AE Seminar
Science Traceability Matrix (STM): my journey from Parker Solar Probe (PSP) to Space Weather Investigation Frontier (SWIFT)
ft.
Mojtaba Akhavan-Tafti
Associate Research Scientist | University of Michigan
Tuesday, February 11
11 am - 12 pm
Guggenheim 442
About the Seminar:
NASA science missions are often complex systems of systems, involving various stakeholders, including the United States’ Congress. To ensure a clear and concise communication of expectations, requirements, and constraints, NASA has adopted the Science Traceability Matrix (STM). STM provides a logical flow from the decadal survey to science goals and objectives, mission and instrument requirements, and data products. STM serves as a summary of what science will be achieved and how it will be achieved, with a clear definition of what mission success will look like. In this seminar, I will present the STM from the Parker Solar Probe (PSP), including requirements relating to the plasma instrument for which I am a co-investigator. I will describe how our team used the STM to map the mission’s top-level requirements to mission success criteria and helped to eliminate any single point of failure that could end the mission prematurely.

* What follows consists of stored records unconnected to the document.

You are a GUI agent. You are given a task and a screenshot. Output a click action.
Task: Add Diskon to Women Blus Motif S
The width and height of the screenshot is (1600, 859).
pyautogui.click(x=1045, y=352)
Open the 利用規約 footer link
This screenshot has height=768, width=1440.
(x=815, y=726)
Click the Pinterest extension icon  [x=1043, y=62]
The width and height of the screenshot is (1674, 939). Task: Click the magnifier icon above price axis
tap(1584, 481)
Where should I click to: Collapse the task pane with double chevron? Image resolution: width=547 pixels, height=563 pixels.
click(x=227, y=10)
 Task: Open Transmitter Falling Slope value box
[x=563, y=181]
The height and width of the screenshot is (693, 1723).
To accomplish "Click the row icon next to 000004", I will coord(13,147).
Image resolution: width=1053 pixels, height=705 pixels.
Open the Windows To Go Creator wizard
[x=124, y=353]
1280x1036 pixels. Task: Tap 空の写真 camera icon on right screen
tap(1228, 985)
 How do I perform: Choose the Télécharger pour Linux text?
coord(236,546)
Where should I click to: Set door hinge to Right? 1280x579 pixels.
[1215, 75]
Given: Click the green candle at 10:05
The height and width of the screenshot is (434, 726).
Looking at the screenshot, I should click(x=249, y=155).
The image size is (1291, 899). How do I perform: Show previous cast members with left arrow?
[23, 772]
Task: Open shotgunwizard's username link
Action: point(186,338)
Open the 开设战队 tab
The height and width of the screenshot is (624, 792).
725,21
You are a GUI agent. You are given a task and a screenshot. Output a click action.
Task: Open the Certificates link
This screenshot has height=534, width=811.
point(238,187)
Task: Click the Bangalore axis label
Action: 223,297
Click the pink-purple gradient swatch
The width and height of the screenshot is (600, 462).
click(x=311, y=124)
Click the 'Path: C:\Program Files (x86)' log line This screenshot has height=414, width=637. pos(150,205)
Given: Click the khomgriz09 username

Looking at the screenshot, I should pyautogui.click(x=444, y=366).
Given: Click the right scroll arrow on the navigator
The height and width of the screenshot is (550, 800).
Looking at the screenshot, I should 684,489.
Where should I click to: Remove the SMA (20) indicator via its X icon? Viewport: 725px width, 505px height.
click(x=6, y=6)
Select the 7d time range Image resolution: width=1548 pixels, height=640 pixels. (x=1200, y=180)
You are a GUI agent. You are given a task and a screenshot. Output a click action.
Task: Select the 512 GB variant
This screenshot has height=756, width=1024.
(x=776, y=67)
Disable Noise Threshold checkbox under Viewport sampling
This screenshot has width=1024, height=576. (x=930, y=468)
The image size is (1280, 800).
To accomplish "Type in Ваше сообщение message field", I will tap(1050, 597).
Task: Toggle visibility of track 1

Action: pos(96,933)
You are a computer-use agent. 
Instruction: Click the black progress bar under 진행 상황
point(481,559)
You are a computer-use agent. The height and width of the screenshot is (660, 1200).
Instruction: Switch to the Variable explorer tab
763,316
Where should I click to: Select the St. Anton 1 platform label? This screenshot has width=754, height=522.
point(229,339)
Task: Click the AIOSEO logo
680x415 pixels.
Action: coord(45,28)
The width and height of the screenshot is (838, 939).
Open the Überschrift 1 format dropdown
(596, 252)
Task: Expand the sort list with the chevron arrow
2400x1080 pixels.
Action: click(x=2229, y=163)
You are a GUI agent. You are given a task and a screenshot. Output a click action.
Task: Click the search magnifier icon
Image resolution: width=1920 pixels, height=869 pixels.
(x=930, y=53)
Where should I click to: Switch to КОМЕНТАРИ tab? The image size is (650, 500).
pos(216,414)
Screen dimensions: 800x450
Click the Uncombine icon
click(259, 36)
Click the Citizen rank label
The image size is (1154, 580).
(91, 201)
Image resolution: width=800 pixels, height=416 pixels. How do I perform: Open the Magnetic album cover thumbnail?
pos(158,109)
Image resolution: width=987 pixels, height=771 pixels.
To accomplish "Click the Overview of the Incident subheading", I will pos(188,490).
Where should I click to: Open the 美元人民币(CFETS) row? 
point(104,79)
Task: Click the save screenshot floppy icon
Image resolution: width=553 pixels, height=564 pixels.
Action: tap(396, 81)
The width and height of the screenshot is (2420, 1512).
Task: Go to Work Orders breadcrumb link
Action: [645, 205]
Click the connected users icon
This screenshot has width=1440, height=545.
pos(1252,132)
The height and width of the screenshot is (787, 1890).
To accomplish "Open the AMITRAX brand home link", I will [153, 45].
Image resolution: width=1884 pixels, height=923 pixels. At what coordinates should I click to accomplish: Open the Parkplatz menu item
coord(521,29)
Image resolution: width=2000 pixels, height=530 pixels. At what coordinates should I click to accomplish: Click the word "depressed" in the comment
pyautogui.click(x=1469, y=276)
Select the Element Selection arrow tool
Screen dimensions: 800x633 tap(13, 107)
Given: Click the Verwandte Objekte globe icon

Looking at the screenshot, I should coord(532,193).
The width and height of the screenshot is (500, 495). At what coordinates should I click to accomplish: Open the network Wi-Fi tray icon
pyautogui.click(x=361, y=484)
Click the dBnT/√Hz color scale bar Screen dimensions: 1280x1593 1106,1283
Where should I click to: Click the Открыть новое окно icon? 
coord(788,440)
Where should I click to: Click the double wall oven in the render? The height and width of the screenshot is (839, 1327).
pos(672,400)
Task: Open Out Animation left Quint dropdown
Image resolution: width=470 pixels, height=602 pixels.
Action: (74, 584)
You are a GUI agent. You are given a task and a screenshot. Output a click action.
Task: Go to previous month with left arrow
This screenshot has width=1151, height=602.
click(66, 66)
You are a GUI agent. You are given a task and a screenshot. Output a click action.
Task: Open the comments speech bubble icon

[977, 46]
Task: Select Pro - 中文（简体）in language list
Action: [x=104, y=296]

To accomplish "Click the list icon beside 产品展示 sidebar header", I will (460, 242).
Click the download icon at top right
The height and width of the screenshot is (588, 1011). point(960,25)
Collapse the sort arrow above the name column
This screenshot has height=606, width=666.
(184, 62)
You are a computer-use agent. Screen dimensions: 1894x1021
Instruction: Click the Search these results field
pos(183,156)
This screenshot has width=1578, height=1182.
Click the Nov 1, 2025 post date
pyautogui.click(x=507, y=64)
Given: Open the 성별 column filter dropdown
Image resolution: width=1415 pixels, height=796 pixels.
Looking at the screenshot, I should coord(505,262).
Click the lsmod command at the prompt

I will then present my own research on magnetic switchbacks in the PSP magnetic and plasma observations and their role in solar wind acceleration and heating. I will conclude the seminar by discussing how my research on the temporal evolution of switchbacks in the solar wind led to a new STM, and helped to chart a multidisciplinary path to designing a ground-breaking science mission concept, titled Space Weather Investigation Frontier (SWIFT), with the potential to improve space weather forecasting lead times by up to 40%.
About the Speaker:
Dr. Mojtaba Akhavan-Tafti is an associate research scientist at the University of Michigan. His research interests include plasma instabilities in the heliosphere, using observations, simulations, and laboratory experiments. He is the co-investigator and team member of various heliophysics science missions, including the Parker Solar Probe (PSP), the Global Dynamics Constellation (GDC), and the Sun Radio Interferometry Space Experiment (SunRISE) missions. Akhavan-Tafti is also the Principal Investigator of Space Weather Investigation Frontier (SWIFT) mission concept. SWIFT aims to unravel the three-dimensional structure and temporal evolution of mesoscale solar wind structures that drive terrestrial space weather from inside the Sun-Earth Lagrange point L1 (sub-L1), utilizing flight-ready solar sail technology. He teaches multidisciplinary courses on space instrumentation, as well as space systems design and management, involving hands-on projects in collaboration with government and industry stakeholders.